WHAT TO PRODUCE. Look through the lines below, find those with the word "settings", and copy them.

DATASET RECORDS.
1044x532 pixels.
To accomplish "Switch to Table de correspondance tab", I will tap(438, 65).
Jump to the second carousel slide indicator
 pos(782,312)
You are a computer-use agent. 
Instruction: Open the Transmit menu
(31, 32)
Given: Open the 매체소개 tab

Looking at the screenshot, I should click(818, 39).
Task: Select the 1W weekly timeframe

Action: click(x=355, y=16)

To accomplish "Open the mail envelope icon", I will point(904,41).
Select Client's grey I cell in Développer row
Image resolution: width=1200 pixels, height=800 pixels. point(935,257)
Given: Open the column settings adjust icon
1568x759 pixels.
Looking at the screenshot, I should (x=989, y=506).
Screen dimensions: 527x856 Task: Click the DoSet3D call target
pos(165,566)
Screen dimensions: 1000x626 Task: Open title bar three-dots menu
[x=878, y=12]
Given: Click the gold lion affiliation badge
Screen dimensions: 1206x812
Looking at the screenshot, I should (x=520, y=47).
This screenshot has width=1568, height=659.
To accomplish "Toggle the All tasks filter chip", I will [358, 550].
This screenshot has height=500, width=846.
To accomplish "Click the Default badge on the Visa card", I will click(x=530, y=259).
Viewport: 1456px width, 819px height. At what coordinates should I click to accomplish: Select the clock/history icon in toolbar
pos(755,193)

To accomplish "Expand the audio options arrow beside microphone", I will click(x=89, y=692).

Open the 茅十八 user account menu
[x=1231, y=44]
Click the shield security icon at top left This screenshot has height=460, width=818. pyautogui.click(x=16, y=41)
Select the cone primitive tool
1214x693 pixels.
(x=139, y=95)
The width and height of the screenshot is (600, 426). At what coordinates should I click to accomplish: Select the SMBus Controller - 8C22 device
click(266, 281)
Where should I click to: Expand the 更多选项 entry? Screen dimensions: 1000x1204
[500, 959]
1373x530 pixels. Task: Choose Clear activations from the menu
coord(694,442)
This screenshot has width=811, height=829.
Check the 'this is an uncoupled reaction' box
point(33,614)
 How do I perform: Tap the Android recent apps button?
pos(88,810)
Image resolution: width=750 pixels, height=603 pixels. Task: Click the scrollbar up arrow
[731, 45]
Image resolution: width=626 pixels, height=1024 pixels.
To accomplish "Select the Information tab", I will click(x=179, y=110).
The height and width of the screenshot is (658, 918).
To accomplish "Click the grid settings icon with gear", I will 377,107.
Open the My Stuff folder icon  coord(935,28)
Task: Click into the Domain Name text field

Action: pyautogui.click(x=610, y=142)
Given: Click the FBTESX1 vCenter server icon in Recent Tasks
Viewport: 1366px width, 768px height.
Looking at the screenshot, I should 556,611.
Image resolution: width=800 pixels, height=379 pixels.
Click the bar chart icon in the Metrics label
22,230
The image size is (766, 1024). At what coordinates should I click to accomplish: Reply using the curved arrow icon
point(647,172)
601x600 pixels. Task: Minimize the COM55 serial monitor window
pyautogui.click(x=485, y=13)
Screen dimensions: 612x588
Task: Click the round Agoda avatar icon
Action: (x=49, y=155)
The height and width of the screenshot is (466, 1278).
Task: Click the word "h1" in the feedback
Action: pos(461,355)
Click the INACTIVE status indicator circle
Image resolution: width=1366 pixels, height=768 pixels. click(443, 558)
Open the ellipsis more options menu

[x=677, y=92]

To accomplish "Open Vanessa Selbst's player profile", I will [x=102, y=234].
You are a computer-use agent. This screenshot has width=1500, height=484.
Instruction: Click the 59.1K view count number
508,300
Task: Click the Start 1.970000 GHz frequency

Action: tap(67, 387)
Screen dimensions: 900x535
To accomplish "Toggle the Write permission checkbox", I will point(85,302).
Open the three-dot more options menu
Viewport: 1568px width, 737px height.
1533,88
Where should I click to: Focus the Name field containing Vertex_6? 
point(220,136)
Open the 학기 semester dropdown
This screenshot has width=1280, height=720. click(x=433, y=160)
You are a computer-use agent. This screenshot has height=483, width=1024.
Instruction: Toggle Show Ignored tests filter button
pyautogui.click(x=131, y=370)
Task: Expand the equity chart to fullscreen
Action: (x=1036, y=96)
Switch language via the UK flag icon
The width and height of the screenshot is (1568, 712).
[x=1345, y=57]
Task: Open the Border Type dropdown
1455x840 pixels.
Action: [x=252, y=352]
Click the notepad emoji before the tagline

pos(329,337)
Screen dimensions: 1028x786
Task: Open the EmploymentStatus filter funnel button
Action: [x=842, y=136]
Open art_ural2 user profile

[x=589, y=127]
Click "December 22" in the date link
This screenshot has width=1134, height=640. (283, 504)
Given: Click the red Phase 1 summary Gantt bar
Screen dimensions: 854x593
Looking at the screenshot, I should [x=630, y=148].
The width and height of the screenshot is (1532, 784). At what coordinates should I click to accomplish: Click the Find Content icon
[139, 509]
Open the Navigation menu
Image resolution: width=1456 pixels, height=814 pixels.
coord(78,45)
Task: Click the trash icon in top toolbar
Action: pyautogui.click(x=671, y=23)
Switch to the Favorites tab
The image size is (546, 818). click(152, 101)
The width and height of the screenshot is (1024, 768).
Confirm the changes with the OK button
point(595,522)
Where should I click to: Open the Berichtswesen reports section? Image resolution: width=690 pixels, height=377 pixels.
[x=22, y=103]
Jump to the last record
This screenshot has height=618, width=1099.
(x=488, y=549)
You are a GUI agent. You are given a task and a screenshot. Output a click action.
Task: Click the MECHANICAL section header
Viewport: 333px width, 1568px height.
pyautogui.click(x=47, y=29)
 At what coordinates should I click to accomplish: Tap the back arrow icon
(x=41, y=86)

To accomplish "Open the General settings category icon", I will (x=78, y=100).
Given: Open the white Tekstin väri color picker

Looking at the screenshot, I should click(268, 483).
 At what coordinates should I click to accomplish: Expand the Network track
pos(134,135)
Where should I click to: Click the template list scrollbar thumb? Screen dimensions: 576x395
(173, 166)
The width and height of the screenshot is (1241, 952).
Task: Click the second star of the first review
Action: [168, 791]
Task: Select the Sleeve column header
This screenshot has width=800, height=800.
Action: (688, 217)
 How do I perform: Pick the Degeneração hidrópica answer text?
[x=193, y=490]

SOLVED PROBLEM.
Given: Open the column settings adjust icon
To accomplish "Click the grid settings icon with gear", I will 377,107.
To accomplish "Open the General settings category icon", I will (x=78, y=100).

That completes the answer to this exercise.